The following days were horrible. I felt like everything was being drained from me, piece by piece. Anxiety sat like a constant weight in my chest, making every breath feel tiresome. Eating, something that once brought comfort, had become more painful than I ever imagined. I never felt like this before, and it terrified me.

My brothers had made an eating plan for me to gain weight. They watched me eat every day—in the morning, in the afternoon, and in the evening.

Have you ever been so sad that it physically hurts?

There was nothing I could do to control anything here. It was "Ivana this" and "Ivana that". I slept, ate, and did homework. A day after the incident, my brothers turned back into who they were before. Apparently, my father left again, but I couldn't forget how they changed, how they treated me, how they proceeded to treat me. I think they noticed, too. I couldn't get close to them; it made me sick. I couldn't spend time with them; it made me sick. I couldn't even look at them; it made me sick.

Am I overreacting? Is it actually my fault? My thoughts were in chaos. I blamed them, then myself, then my father, and then my past, over and over again. What is wrong with me? Sometimes, I walked around in my room, feeling like I was burning calories. I started counting them, realizing how much they made me eat. Whenever I was alone, I did crunches, I walked around, I planked. I did everything in my power, but it wasn't enough. I think I'm going crazy.

I lost my control.

"Ivana, is everything alright?" Matthew asked me. I looked up. Oh, I wasn't in my room. We were eating dinner. I nodded, shoving the food in front of me down my throat. Everything looked horrible to me. Why? I liked food. I liked tasting food. I just wanted to control something. Was that so wrong?

"Ivana?" This time, Asher called me. He was standing in my room. "Come downstairs, it's time to eat."

What?
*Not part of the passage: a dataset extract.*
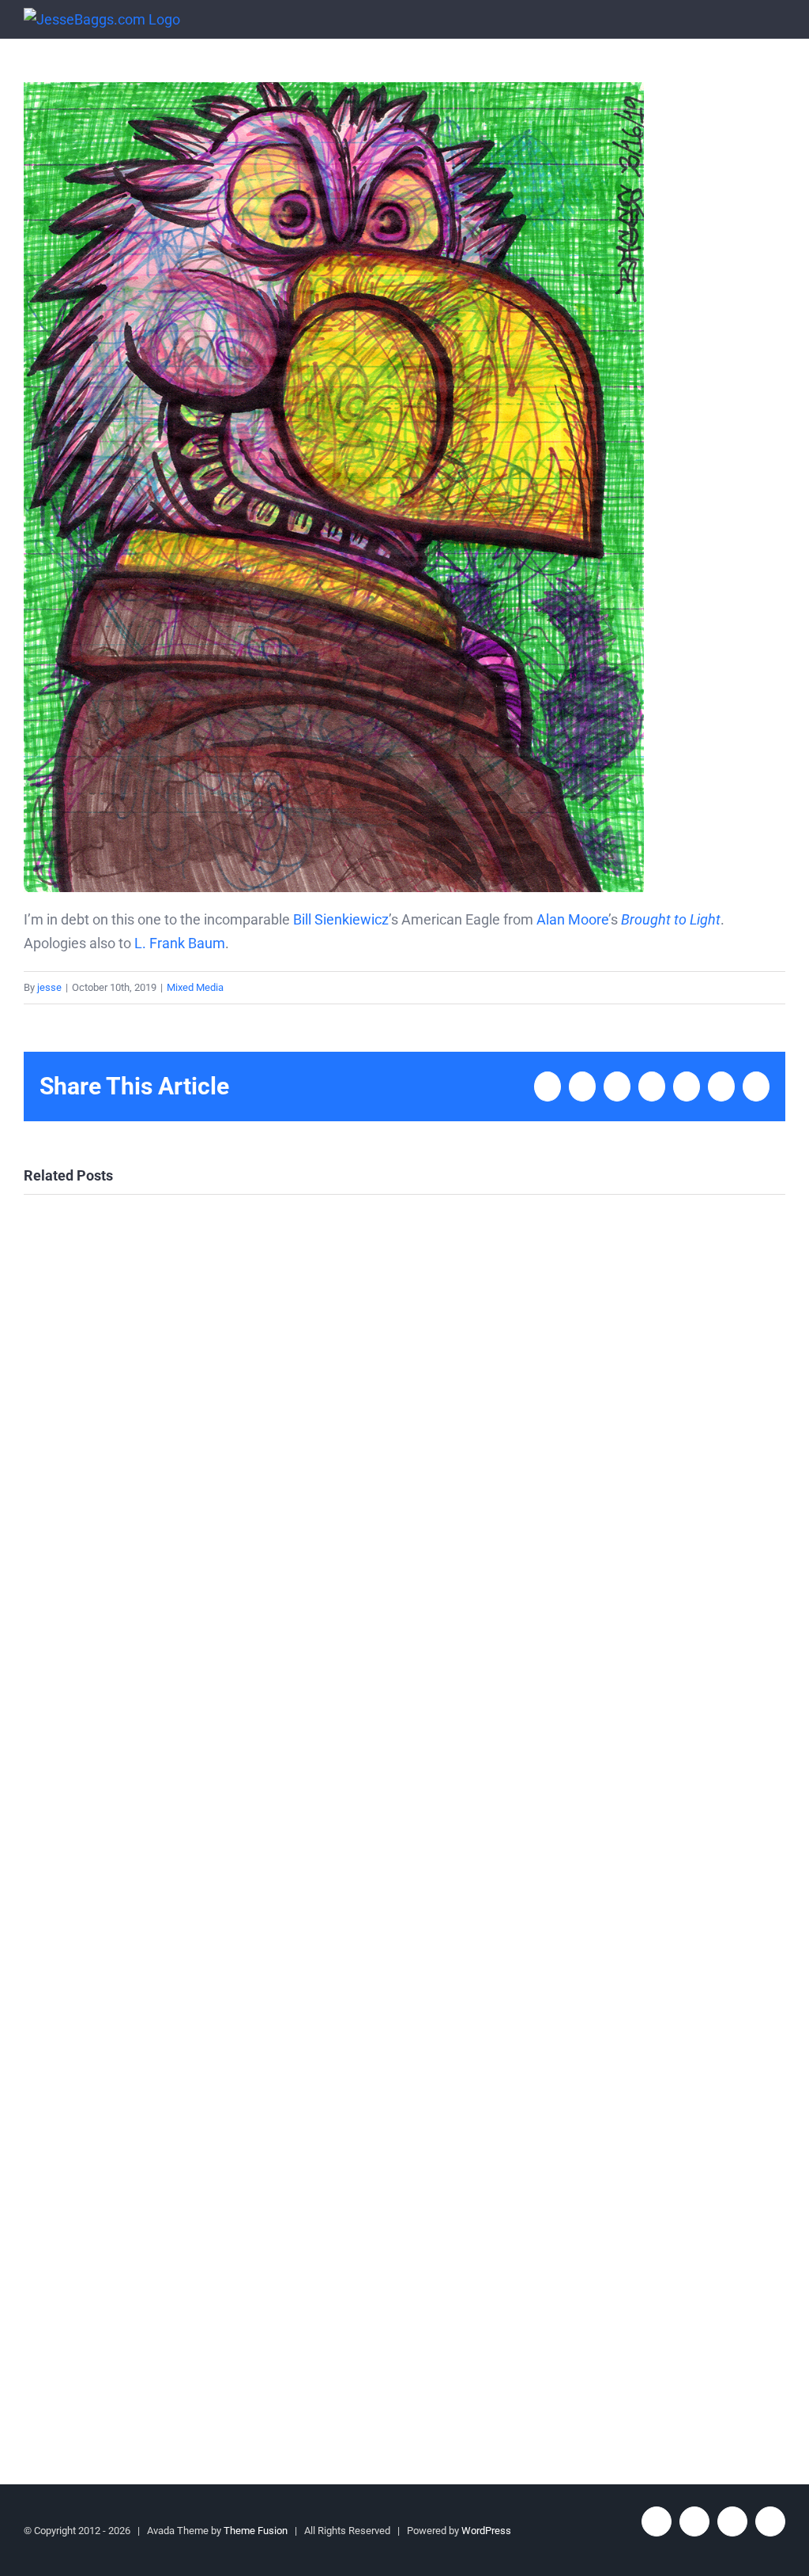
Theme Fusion (256, 2530)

Wasn't I eating just a moment ago?

I walked downstairs, everyone waiting for me, the breakfast already on my plate.

Disgusting.

"Ivana, how are you feeling today?" I didn't answer at first. "I'm okay." We continued eating.

"Maybe you should try getting over what happened. You rarely smile these days," Matthew said, giving me a warm smile. I stared at him. Why should I smile?

"Ivana, why are you staring at your food? I ordered your favorite pizza," Gray questioned me.

Huh? I looked down. Where did my breakfast go?

"Good job! You managed to gain some weight over one week! Father will be happy. Don't you feel better already, Ivana?"

I stared at the number on the scale.

Why am I standing on a scale?

Logan was grinning at me. He wanted to give me a high five, but I just walked away. My head hurt. I felt tired.

What day was it?

I didn't understand what was going on. What was happening to me.

Every day blurred into the next, a haze of forced meals and empty stares. My room became a prison. I moved mechanically, feeling like a puppet whose strings were pulled by everyone but myself. They thought they were helping, but each forced meal, each command, chipped away at the little bit of myself I had left.

At night, I lay awake, staring at the ceiling. The darkness was thick, pressing down on me. My mind raced, thoughts looping in endless circles. Why couldn't I control anything? Why did I feel so powerless? I thought of Ray, wondering how he was. Did he blame me now too?